Я бродил по квартирам в противогазе и прыскал по тёмным углам из пульверизатора. Много чего повидал. Умирающих стариков, по которым ползли клопы, отсасывая последнюю кровь. Стойких костистых старух, которые говорили мне «молодой человек» и совали миллион «на трамвай», — по-советски боялись, что если не дать на лапу, то работа окажется плохо сделанной, тараканы оживут обратно. Для успокоения нервных старух деньги приходилось брать. А не то помрут от огорчения. Никогда не видел такого количества насекомых. Советская власть утверждала, что победила паразитов, но, как всегда, врала. Наконец-то я воочию убедился, что человек на этой планете — в видовом меньшинстве.

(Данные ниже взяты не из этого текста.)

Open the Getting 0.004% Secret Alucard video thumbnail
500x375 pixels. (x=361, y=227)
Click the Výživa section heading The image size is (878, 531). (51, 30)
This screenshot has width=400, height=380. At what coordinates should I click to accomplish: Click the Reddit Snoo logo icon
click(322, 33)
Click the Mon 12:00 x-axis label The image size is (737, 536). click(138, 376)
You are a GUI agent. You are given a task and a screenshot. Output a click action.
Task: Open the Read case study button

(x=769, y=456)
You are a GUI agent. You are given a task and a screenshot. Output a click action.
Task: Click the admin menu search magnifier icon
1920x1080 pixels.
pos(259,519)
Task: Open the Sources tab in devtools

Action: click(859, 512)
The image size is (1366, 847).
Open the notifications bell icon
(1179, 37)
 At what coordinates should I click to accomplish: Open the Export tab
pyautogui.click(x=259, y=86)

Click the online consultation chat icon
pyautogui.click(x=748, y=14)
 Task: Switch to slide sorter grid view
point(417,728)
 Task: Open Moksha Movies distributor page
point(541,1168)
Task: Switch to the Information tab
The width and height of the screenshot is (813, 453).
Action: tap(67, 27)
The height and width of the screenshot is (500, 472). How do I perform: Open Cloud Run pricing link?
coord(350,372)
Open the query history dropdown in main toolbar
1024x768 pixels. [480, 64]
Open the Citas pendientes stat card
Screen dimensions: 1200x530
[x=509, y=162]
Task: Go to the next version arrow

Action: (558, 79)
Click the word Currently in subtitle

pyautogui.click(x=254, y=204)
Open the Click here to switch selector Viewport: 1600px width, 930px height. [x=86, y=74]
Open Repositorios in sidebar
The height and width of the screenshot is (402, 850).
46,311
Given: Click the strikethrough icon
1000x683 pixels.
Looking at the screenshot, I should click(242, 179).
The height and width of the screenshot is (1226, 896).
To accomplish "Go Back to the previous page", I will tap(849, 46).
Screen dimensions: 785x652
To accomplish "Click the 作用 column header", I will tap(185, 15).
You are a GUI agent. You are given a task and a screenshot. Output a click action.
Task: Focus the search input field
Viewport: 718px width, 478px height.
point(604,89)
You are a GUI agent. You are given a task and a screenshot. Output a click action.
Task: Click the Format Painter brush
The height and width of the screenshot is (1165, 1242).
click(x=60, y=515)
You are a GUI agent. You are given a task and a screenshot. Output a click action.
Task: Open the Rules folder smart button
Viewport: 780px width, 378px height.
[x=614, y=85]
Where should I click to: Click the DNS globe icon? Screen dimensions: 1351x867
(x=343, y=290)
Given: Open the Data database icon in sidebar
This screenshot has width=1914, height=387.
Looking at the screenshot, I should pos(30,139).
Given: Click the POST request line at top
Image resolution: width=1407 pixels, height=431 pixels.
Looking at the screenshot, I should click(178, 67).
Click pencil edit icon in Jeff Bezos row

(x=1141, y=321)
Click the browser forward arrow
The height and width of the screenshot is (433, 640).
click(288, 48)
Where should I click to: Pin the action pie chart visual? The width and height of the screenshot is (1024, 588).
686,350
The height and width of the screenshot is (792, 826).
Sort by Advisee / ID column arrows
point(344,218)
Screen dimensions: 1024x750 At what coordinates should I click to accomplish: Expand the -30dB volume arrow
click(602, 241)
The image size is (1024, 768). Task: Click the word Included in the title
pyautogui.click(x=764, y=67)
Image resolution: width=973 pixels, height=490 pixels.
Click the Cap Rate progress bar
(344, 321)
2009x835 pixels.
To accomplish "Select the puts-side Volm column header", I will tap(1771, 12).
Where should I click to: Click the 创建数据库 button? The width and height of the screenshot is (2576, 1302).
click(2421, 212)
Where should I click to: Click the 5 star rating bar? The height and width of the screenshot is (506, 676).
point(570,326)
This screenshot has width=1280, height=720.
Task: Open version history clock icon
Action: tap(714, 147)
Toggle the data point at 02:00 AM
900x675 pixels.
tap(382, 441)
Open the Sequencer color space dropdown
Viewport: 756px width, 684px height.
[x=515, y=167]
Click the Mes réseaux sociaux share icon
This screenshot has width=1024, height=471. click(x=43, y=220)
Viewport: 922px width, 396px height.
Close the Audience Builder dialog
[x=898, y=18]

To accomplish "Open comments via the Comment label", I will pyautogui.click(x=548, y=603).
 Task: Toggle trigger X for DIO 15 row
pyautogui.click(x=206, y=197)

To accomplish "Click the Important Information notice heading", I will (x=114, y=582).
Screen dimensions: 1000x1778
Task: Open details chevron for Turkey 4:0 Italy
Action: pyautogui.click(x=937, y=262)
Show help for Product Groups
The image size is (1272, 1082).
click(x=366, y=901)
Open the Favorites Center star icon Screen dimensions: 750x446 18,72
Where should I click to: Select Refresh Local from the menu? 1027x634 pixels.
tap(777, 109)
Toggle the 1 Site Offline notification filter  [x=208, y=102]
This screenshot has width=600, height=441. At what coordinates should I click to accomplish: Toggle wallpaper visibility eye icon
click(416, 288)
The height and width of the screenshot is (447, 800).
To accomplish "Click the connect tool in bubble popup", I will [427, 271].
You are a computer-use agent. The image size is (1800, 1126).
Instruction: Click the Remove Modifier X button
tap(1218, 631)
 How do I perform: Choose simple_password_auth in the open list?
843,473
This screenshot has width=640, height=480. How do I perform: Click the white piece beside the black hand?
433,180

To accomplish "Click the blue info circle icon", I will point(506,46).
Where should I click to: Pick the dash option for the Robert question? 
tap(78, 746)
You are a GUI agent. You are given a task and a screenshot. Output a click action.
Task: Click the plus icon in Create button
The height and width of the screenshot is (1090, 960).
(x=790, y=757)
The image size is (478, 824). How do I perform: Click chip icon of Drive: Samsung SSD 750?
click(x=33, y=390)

Получив очередной заказ, я отправился в высотку на Котельнической набережной. Здание выветрилось и обветрилось, потрескалось от трения об атмосферу, покрылось известковым налётом от столичного выдоха. В скором времени оно превратится в живописные руины, которые облепят повизгивающие от познавательного восторга экскурсанты. Руины затянет травой и кустами, а любознательные граждане услышат рассказ о том, что когда-то здесь жили знатные советские учёные, писатели и номенклатурные работники средней руки. Экскурсантам пояснят, сколько тонн мрамора израсходовали на отделку вестибюлей, сколько романов написали бывшие обитатели руин, сколько они сделали изобретений и гадостей. Что ж, дело прошлое, можно и рассказать. Экскурсанты же будут внимать и от души радоваться тому, что родились попозже, они ещё живы и им предстоит полная ярких впечатлений долгая жизнь. Чтобы ощутить эту радость, люди, наверное, и записываются на экскурсии по руинам.

Лифт поволокся наверх, застонал натруженными боками, заскрежетал усталыми тросами. Подъём давался ему с одышкой. Я бросил взгляд в засмотренное зеркало и остался доволен собой: незаметен и аккуратен, умеренно сед, лицо слегка скорбное, как у похоронного агента или ветеринара, явившегося сделать смертельный укол любимому домашнему животному.

Я позвонил в дверь. Открыл мужчина — старше, выше и худее меня. Голова маленькая, нахохленная, птичья. Под стать ей и нос, загибающийся клювом. Худая шея торчит из мохнатого свитера с круглым горлом. Настоящая птица. Но не певчая, а хищная. Стервятник? Кожа — чистая, ошкуренная, видно, что человек питается регулярно. Интересно, чем? Хозяин посмотрел на меня круглым оком, брезгливым взглядом, каким обнаруживают неприятный предмет. Несвежую скатерть с винным разводом или дохлую мышь. С предметом нужно было что-то делать — выкинуть в мусоропровод, отнести в прачечную. Клюв раскрылся, тонкая губа шевельнулась, обращаясь к обитаемому пространству, хозяин проклекотал: «Заинька, мы кого-нибудь ждём?» Потом канул, не успев запомнить мою внешность. Вряд ли писатель — писатели всякими людьми интересуются, даже ликвидаторами. Наверное, учёный, до одури думающий очередную мысль про закон природы или какой-нибудь механизм.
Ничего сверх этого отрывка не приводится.